### Source extract
•••
Feeling the ride, the wind on my face, I hear the cheers of the crowd and of my fellow teammates. I can state without a doubt that the CU triathlon team is the best team on campus. Having come from an extremely intense NCAA environment, I appreciate the varying levels of ability. I love being a part of a team that does not discriminate. It is both relieving and reassuring to be associated with an all-welcoming team. The camping trip proved to be a very enduring time. With the wind chill at –70oF, members of the team huddle together to prevent each other from freezing (not quite but very close). This adventure will certainly go down as one of the best experiences of my college career. Though, I have only spent a little time with the triathlon team so far, I have already met people I will never forget to cheer on.
Lungs and legs on fire, I finally site the transition area…relief encompasses me, two down one to go. As previously stated, I tried to get involved with the triathlon team my junior year. I went to several of the spring meetings and heard of the famous meet called WILDFLOWER. The meetings motivated me beyond belief, but by the time I attended another meeting my chance to go was gone. Disappointed, I vowed I would go next year. The time to register for the year 2001 came. At first I was indecisive to sign up due to financial constraints. I made up my mind that I just couldn’t afford to attend. Fortunately, my enthusiasm to race with the team would not die. I realized this year might be my last chance to go to WILDFLOWER as a member of the University of Colorado Triathlon Team. Determined to make this happen, I signed up, knowing I will do whatever it takes to get there. Now there is only WILDFLOWER to go.
Once on my feet, I felt a certain comforting calm that gave me the confidence to finish. Now that I have committed to participating, I feel sense of relief. Knowing that I am training towards a goal brings comfort. This comfort brings a strong motivation to train the best I can so I can do the best I can. Furthermore, I am eager to become friends with my fellow teammates and share with them a great adventure.
Wondering to myself as I pound out the mileage, is there anything else more fun? Some would say “triathloning” is an extremely tough sport. Not to discredit their opinion in anyway, I find “triathloning” a very tough sport yet so fulfilling that it seems almost easy. Everyday I train in one sport or two that I have already loved or have come to love. Having the ability and the opportunity to do a sport as this can not be surpassed. This is how I have fun.
Extraordinary euphoria overwhelms me as I see the finish line, heart pounding, lungs heaving; I take my last step across the line and finish.
Really I seem to have said everything, except maybe one thing…GO CU!!!
•••
### Record set
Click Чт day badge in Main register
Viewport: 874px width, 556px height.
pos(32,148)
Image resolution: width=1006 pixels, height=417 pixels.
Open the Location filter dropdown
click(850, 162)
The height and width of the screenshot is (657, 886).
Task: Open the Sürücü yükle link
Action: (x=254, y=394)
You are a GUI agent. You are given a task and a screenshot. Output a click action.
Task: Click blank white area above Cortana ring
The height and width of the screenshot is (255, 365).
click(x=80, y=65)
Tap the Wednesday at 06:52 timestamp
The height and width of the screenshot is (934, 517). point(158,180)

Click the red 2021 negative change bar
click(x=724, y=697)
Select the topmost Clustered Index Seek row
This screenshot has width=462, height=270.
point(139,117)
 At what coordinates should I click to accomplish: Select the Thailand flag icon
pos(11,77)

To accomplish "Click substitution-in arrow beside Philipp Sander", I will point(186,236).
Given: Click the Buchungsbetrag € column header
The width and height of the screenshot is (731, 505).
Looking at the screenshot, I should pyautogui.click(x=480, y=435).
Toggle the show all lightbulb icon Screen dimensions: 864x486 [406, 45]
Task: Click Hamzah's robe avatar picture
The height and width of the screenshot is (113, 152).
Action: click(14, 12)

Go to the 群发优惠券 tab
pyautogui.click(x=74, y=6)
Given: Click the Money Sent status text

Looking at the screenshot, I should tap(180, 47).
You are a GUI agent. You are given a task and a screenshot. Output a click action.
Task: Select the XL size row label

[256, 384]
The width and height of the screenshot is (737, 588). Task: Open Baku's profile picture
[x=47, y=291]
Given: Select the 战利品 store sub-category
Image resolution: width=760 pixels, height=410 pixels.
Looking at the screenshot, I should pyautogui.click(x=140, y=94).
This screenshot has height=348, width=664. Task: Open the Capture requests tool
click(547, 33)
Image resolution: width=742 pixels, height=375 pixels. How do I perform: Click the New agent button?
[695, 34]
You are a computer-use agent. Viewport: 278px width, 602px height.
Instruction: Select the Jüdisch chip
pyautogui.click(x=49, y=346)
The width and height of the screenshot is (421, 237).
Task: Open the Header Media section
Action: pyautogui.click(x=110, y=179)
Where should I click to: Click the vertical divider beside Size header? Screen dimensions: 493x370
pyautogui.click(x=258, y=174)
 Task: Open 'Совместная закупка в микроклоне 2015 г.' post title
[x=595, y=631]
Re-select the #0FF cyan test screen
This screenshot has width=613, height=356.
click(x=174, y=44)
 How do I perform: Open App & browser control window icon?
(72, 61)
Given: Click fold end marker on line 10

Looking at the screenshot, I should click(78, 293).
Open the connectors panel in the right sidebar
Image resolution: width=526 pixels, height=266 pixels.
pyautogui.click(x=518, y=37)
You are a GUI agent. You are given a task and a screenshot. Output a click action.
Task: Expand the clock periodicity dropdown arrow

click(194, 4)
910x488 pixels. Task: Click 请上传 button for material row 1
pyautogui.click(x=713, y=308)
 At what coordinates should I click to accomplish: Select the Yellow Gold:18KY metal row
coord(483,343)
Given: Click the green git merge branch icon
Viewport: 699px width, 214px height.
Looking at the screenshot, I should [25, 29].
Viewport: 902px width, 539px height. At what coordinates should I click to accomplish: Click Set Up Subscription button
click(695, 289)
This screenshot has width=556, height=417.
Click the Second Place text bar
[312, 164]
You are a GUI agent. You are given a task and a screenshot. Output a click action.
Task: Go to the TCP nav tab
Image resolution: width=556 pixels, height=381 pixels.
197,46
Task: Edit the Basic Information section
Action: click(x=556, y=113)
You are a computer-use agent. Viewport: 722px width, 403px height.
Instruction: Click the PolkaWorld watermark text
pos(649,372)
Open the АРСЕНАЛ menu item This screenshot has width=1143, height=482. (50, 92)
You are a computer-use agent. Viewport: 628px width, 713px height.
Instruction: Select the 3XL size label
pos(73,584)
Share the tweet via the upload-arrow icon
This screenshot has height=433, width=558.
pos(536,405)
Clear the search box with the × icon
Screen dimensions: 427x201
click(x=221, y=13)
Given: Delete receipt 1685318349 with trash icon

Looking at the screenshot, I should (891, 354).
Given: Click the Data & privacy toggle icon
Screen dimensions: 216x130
•••
### Exercise set
• a. Can you rename "finish line" as "finishing arch" in the triathlon essay, reproducing the passage that begins at "Extraordinary euphoria overwhelms" and stops after "one thing…GO CU!!!"?
• b. In the triathlon essay, during which year of college did the writer first try to get involved with the triathlon team?
The listing has nothing to do with the triathlon essay.

### Answers to this exercise
• a.
Extraordinary euphoria overwhelms me as I see the finishing arch, heart pounding, lungs heaving; I take my last step across the line and finish.
Really I seem to have said everything, except maybe one thing…GO CU!!!

• b. Junior year.